その大質量が直撃すればただの人間であるソードなどなす術もなく、原形をとどめ
ないまでにひき潰されるだろう。
 だがソードは動かない。空気を押しのけ、唸りを上げながら迫ってくる岩を待ち
うけ――

 ばがぁん!!

 爆砕する岩。

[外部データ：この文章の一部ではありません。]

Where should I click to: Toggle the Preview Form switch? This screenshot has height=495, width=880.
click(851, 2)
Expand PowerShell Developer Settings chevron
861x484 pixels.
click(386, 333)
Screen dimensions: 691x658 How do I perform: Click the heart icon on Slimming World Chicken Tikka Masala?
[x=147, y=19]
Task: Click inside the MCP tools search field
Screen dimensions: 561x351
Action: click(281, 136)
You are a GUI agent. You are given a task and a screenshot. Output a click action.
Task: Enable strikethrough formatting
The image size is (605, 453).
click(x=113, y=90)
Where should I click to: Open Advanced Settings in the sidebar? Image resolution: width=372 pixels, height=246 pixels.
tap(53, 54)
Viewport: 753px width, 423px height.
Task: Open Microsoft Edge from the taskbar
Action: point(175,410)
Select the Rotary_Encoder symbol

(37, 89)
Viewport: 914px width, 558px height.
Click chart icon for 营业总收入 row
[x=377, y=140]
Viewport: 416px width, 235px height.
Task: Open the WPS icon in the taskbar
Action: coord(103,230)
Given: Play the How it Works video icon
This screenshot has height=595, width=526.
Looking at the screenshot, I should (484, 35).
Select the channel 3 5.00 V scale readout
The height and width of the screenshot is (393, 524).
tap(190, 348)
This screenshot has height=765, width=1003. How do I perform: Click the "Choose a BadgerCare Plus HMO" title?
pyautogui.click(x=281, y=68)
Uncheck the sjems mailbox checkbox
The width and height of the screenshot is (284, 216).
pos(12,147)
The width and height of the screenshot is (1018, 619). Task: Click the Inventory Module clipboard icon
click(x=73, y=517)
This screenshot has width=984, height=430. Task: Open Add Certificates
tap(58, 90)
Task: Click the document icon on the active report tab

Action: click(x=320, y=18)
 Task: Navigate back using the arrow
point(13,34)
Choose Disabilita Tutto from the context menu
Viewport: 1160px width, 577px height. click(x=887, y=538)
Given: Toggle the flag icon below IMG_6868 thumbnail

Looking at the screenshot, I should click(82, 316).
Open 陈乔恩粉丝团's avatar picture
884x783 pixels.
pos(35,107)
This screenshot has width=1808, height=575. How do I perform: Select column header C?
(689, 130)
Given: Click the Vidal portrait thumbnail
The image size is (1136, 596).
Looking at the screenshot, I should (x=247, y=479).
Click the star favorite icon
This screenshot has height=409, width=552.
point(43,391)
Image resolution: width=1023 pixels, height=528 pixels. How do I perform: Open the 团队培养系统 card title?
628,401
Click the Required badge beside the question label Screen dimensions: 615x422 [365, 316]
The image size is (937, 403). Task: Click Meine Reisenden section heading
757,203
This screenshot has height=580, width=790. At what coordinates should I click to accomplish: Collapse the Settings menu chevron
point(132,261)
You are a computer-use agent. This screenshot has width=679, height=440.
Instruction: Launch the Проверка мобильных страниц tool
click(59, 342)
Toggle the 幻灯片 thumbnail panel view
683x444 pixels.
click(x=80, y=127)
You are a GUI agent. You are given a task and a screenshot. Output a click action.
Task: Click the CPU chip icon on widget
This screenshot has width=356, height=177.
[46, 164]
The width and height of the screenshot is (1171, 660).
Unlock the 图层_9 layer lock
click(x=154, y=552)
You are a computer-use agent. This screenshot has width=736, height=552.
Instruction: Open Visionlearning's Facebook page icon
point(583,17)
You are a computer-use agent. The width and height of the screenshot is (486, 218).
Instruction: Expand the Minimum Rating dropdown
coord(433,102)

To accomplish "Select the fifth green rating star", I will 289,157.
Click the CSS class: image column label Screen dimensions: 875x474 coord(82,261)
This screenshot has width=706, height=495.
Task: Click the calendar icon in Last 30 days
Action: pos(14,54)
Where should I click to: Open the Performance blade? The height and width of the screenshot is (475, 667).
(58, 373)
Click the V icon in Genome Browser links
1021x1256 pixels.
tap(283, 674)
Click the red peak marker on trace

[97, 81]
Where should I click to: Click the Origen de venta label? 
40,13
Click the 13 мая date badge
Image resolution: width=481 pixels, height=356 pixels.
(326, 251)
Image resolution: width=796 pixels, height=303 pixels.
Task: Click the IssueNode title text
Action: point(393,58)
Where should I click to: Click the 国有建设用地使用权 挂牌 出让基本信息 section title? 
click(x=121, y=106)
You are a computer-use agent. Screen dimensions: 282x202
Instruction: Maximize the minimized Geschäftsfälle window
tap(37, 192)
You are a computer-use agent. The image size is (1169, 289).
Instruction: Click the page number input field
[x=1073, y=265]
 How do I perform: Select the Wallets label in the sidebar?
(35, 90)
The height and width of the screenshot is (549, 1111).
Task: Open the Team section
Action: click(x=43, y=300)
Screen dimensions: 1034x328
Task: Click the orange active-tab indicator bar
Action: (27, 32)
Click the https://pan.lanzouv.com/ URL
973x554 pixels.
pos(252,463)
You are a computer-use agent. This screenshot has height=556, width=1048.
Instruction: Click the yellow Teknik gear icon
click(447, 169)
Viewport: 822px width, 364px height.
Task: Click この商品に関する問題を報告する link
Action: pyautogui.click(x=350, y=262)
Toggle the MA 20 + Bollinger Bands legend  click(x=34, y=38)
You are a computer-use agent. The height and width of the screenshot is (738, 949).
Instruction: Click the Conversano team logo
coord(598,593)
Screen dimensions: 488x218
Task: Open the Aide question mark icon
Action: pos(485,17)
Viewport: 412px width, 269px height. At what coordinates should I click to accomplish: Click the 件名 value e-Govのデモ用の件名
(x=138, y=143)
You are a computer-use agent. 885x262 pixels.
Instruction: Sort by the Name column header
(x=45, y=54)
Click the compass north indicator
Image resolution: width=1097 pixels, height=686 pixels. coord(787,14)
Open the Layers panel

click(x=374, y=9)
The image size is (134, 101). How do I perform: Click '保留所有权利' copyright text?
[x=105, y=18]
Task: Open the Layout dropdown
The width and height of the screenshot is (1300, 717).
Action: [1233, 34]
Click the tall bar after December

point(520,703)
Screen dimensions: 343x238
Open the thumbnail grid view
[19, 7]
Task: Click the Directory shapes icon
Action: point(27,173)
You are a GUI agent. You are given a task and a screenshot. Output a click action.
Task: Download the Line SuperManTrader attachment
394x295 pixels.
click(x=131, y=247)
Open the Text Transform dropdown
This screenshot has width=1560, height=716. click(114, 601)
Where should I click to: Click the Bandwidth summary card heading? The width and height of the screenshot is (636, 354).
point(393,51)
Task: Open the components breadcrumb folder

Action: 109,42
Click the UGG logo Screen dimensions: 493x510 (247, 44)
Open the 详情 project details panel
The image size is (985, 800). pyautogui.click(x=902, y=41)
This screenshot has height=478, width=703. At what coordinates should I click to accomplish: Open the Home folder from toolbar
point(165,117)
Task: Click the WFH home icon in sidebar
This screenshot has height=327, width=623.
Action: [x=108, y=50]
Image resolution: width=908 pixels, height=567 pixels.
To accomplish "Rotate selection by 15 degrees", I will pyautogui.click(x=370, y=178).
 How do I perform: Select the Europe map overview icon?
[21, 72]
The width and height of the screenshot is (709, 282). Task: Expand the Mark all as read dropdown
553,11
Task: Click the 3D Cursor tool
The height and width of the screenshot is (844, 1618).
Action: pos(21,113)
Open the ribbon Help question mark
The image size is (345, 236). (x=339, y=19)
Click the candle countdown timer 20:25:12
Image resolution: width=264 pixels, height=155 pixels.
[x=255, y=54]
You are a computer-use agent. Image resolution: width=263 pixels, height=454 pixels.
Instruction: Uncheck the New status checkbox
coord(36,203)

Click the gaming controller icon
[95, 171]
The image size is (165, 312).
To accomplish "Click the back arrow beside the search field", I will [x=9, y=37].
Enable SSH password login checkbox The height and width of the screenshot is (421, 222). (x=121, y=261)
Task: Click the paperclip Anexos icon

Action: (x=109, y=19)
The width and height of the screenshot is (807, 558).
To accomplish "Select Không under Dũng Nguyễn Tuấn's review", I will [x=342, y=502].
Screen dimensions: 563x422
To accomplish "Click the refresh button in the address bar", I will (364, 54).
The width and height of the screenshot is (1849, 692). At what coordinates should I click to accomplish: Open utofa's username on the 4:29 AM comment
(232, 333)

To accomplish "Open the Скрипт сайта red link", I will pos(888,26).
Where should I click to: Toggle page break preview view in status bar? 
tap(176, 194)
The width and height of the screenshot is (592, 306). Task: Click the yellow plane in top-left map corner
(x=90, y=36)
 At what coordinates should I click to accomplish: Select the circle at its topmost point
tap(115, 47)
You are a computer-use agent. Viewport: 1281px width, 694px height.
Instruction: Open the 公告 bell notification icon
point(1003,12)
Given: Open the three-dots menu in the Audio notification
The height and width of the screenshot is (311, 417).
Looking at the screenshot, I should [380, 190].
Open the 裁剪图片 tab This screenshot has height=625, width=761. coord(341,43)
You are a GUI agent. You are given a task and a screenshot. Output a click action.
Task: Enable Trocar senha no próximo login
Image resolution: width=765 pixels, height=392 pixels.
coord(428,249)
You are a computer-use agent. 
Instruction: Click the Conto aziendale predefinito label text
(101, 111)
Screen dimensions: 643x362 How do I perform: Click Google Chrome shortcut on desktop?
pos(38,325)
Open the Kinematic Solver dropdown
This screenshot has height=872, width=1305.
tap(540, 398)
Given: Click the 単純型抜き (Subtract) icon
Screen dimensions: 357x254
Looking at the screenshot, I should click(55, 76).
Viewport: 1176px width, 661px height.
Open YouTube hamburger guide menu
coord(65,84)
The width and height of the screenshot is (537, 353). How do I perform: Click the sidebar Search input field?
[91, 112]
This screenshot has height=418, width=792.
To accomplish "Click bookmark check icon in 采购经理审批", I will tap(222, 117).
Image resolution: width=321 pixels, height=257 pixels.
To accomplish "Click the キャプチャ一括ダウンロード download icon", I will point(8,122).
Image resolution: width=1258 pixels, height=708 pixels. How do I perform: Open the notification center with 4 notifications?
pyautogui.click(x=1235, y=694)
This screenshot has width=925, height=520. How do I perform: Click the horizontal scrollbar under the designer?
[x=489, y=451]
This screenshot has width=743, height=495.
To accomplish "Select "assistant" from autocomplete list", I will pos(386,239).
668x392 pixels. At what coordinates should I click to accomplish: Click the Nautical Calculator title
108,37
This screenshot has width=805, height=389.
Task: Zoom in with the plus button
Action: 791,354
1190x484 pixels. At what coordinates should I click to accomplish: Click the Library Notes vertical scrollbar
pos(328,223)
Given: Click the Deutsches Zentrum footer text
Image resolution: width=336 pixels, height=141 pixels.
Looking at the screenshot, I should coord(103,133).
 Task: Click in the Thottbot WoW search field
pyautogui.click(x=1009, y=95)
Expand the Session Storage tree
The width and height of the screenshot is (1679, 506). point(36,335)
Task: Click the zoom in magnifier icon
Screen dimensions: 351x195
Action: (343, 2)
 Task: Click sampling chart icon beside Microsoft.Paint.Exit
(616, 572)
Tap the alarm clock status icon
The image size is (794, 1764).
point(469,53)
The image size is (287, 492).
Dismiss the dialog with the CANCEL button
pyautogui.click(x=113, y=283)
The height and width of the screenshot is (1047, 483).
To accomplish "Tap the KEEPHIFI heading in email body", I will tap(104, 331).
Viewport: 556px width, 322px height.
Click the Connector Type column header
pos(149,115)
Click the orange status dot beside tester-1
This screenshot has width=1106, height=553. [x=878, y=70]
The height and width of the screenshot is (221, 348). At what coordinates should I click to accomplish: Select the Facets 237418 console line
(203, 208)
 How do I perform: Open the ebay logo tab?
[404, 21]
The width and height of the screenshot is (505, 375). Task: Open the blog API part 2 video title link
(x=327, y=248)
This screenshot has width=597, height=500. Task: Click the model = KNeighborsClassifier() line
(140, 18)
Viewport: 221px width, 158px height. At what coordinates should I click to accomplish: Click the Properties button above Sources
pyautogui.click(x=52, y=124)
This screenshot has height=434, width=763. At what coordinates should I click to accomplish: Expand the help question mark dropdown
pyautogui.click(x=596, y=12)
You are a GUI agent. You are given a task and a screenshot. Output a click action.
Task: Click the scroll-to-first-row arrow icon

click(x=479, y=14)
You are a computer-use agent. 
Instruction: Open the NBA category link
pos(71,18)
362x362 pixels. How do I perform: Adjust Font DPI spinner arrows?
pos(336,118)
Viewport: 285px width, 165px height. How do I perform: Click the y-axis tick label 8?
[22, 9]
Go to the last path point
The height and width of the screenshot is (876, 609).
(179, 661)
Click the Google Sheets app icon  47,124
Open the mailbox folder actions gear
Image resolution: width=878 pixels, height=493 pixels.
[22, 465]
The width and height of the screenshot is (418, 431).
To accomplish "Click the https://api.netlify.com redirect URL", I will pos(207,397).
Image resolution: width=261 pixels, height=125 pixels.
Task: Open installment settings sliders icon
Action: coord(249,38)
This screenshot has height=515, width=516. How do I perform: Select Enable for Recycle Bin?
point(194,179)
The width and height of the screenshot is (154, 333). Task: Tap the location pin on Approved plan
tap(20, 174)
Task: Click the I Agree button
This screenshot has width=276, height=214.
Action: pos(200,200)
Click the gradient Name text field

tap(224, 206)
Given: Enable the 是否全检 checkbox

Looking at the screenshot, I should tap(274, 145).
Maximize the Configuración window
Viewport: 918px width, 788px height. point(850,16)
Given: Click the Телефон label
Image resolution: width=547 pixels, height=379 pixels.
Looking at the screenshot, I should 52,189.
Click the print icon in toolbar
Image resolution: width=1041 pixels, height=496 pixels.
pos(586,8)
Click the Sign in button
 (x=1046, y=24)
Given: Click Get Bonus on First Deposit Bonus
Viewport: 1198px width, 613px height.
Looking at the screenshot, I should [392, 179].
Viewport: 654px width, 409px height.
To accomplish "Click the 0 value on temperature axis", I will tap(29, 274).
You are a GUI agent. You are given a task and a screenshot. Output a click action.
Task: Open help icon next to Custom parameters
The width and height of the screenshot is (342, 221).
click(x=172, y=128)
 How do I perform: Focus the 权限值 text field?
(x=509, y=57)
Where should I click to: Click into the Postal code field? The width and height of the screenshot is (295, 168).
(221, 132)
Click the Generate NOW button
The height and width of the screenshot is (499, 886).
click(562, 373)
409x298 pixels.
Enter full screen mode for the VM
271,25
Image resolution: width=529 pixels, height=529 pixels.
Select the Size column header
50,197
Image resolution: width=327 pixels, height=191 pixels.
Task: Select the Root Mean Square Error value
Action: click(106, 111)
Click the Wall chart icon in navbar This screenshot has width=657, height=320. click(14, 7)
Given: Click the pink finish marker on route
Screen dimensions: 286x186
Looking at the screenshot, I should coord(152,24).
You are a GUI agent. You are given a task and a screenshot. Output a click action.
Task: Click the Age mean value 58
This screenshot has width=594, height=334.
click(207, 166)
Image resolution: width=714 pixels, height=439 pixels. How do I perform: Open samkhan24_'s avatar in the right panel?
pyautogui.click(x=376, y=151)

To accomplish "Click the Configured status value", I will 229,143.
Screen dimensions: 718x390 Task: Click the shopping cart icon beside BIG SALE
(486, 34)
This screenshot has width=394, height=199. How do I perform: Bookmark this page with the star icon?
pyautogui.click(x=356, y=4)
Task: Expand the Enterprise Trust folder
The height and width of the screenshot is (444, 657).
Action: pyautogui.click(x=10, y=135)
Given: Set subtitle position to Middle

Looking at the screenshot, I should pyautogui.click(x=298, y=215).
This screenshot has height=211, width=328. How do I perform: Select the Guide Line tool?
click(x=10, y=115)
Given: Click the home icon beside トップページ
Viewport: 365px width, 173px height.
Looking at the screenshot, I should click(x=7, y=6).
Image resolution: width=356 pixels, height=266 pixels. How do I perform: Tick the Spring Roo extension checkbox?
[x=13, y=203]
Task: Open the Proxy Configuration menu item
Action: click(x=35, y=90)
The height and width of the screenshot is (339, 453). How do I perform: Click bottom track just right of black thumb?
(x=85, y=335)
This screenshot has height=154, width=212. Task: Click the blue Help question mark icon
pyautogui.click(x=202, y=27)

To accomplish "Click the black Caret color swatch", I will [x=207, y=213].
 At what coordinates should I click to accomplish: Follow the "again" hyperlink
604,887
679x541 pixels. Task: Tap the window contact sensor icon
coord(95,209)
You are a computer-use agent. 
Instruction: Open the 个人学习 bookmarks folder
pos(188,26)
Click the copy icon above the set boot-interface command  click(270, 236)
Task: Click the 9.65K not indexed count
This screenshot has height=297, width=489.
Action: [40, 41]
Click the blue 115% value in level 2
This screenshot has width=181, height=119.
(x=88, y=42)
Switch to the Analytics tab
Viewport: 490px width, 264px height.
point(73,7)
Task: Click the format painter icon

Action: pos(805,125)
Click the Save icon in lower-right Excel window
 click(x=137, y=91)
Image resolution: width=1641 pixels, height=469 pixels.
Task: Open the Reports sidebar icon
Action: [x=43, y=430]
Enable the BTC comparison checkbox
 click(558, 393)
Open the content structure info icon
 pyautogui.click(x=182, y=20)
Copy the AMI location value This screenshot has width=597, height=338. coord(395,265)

ばらばらと破片が散らばり、立ち上る塵と煙がネリーの視界からソ
ードの姿を隠した。

「…………」

 やがて薄まり、消えた煙の向こうには――十字架の上側、短いほうの突起を展開
し、伸ばした右腕を上に、曲げた左腕を下にして、挟み込むように構えたソード。
 ごぅん、と右手だけでそれを身体の脇にぶら下げ、ソードは静かに――答えの解
りきった問いを――問いかけた。

「何のつもりだ?」
「知れたこと――」

 言ったネリーが細い腕を真上に、高く高く差し上げる。

 ぼごぉっ!!

 周囲――岩一つなどではなく、先程『糸』が浸透した全ての物体がネリーの動作
に応えて一斉に浮き上がった。
 急激な重圧の変動故か大地が揺れ、大気が震えて幻糸が軋む中で、ネリーの蒼い
視線がソードを突き刺す。

「――倒してでも、ソードさんを止めます!!」

 決然と告げられた言葉にソードが返したのは、あからさまな嘲笑。
 眼前に浮かぶ無数の岩、石、樹木を通し、顎を引いて睨み付けてくるネリーを見
下ろして、くっ、と犬歯を剥き出して笑う。

「面白い冗談だ」

 無言で、ネリーが足を踏み出した。